8. 🏈 Big catches for Amazon, Apple
An impressive 13 million people watched Amazon Prime's debut "Thursday Night Football" game last week between the Kansas City Chiefs and the L.A. Chargers, Axios' Sara Fischer writes.
- Why it matters: Ratings for the game — the first Amazon streamed exclusively — show Americans will keep watching the NFL, even if it's not on regular TV.
Amazon says the audience was younger: The average viewer was 46, compared to the average NFL viewer the same week on linear TV — 53.
- Amazon said in a memo obtained by CNBC that the game drew a record number of signups for Amazon Prime over a three-hour period.
Between the lines: The game drew more eyeballs than the Thursday night game that aired during the same week last year between Washington and the New York Giants.

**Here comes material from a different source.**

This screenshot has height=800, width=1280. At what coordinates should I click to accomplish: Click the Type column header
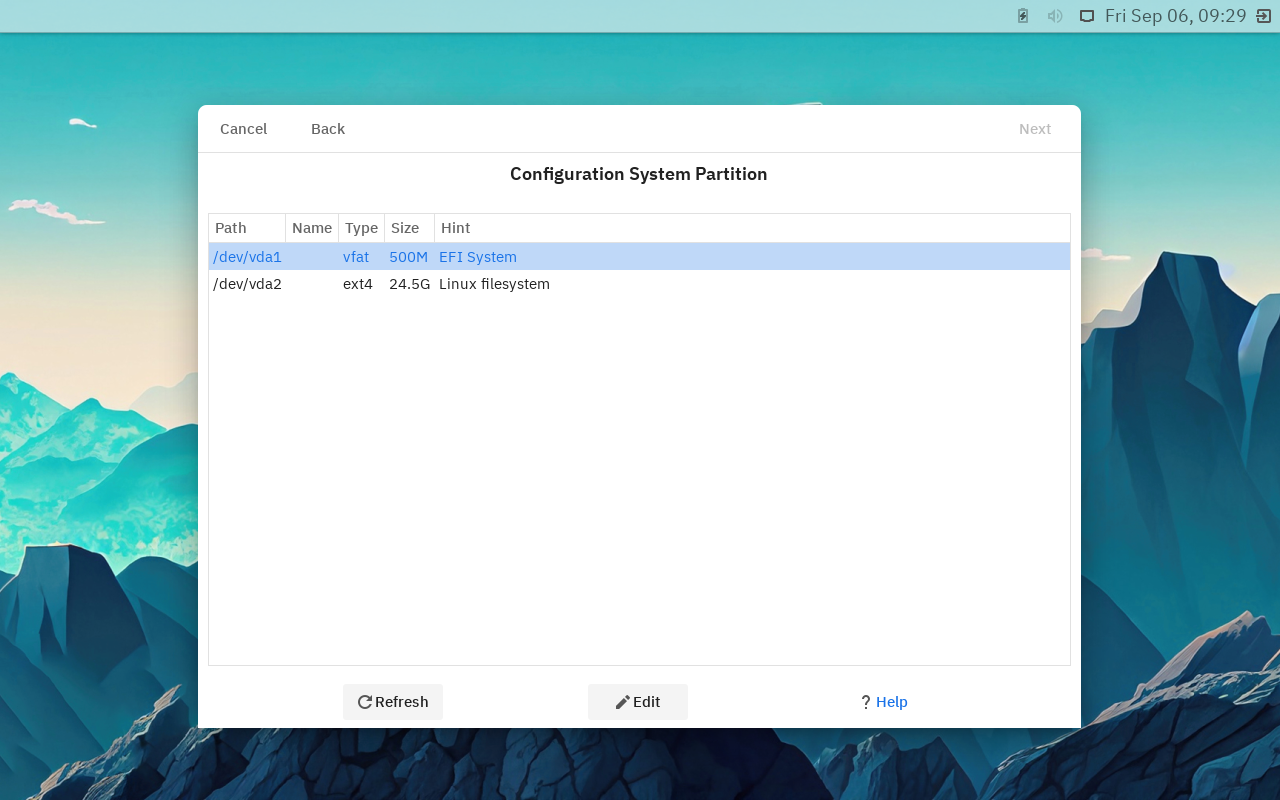coord(361,227)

🎤 Apple Music will sponsor the halftime show at Super Bowl LVII in Glendale, Ariz., on Feb. 12, the NFL announced last night.
- 120 million+ viewers watched this year's halftime show live.
Why it matters: Apple Music replaces Pepsi as sponsor, in a deal the NFL shopped for about $50 million, the N.Y. Times reports (subscription).
- Apple and the NFL are wrangling over pricing for the NFL Sunday Ticket out-of-market package. The NFL wants as much as $2.5 billion — $1 billion more than it now gets from DirecTV, The Times said.